Should We Celebrate Vice Presidents' Day?
- By Steve Plantz
- Feb 20, 2018
One U.S. vice president killed a political rival. Another died in office. Yet another is still living. And all were born in February. Since we celebrate the February birthdays of two of our most famous presidents with sales and such, Sleep Outfitters thought we’d show the “veeps” a little love. Find out more about Aaron Burr (served under President Thomas Jefferson), Henry Wilson (Ulysses S. Grant) and Dan Qualye (George H.W. Bush)
Aaron Burr, born February 6, 1756, served as vice president to President Thomas Jefferson of the Democratic- Republican party from March 4, 1801 to March 4, 1805. He was the country’s third vice president, and is perhaps best known for the duel in which he killed Alexander Hamilton, the former US Treasury Secretary and member of the Federalist party, who was also the subject of a recent hit Broadway musical. The two men had long-running political differences and personal animosity toward one another. The duel took place in Weehawken, New Jersey on July 11, 1804. Hamilton fired first and missed. Burr then wounded Hamilton, who died the next day. This at a time when dueling was being outlawed in the northern U.S. Burr was indicted for murder, but the charges were eventually dropped and he was acquitted. Burr ended Hamilton’s life, but he also effectively ended his own political career, spending his remaining days in relative obscurity practicing law in New York City. He died September 14, 1836.
Henry Wilson, born February 16, 1812, was the 18th U.S. vice president and served in that capacity during President Ulysses S. Grant’s second term, replacing Vice President Schuyler Colfax, who decided not to run. Wilson, a former Massachusetts senator, was a strong opponent of slavery, and helped found the Republican party in the mid-1850s. Wilson began his term as vice president on March 4, 1873. Unfortunately, he suffered a stroke in May 1873, which limited his ability to carry out his vice-presidential duties. He died of a fatal stroke on November 22, 1875 while working in the U.S. Capitol.

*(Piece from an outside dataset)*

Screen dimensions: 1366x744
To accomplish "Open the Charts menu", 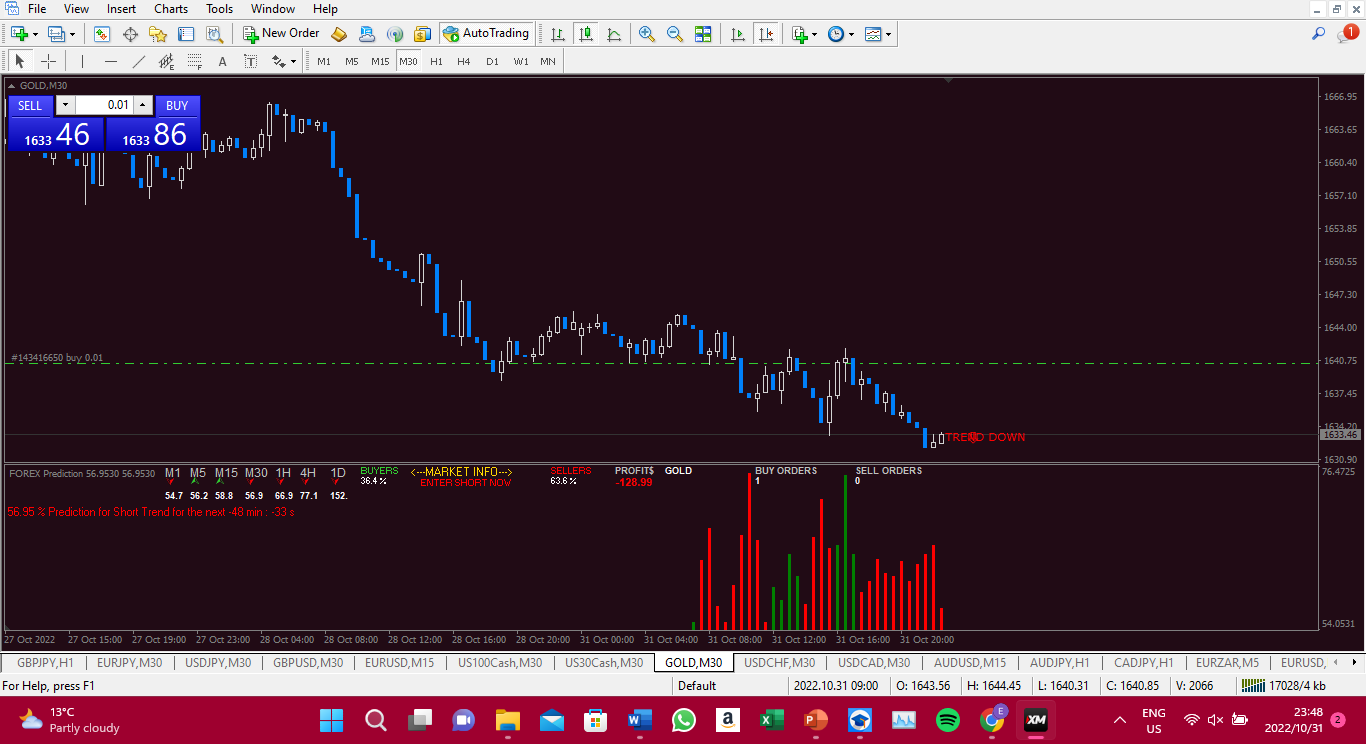I will [171, 9].
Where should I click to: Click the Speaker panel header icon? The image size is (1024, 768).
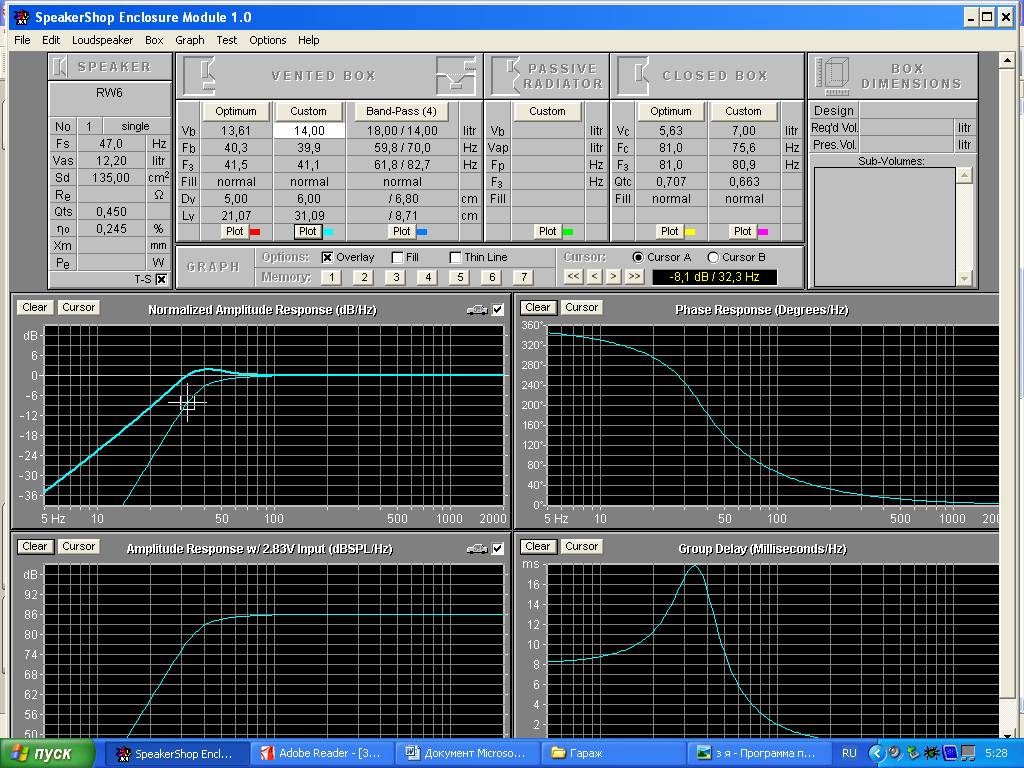(61, 67)
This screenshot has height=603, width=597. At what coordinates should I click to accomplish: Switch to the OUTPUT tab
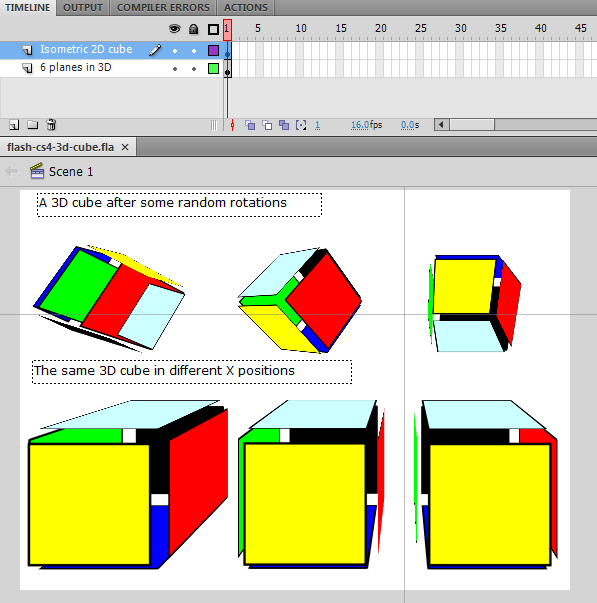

Dan Quayle, born February 4, 1947, served as the country’s 44th vice president (January 20, 1989 – January 20, 1993) under Republican President George H.W. Bush. The former Indiana senator and congressman was considered by some a liability on the campaign trail due to his sometimes evasive and uncertain answers regarding his lack of military service and experience. When, during an October 1988 vice presidential debate with the Democratic candidate, Senator Lloyd Bentsen of Texas, the subject of Quayle’s inexperience came up, Quayle said his 12 years of congressional service were nearly as long as that of John F. Kennedy before he became president. Bentsen responded that the late President Kennedy was a friend of his, saying, “Senator, you’re no Jack Kennedy,” a phrase that soon entered the political lexicon. Still, Bush/Quayle went on to defeat Bentsen and Massachusetts Governor Michael Dukakis in the 1988 election. One of six living former vice presidents, Quayle lives in Paradise Valley, Arizona and serves as Chairman of Global Investments at Cerberus Capital Management.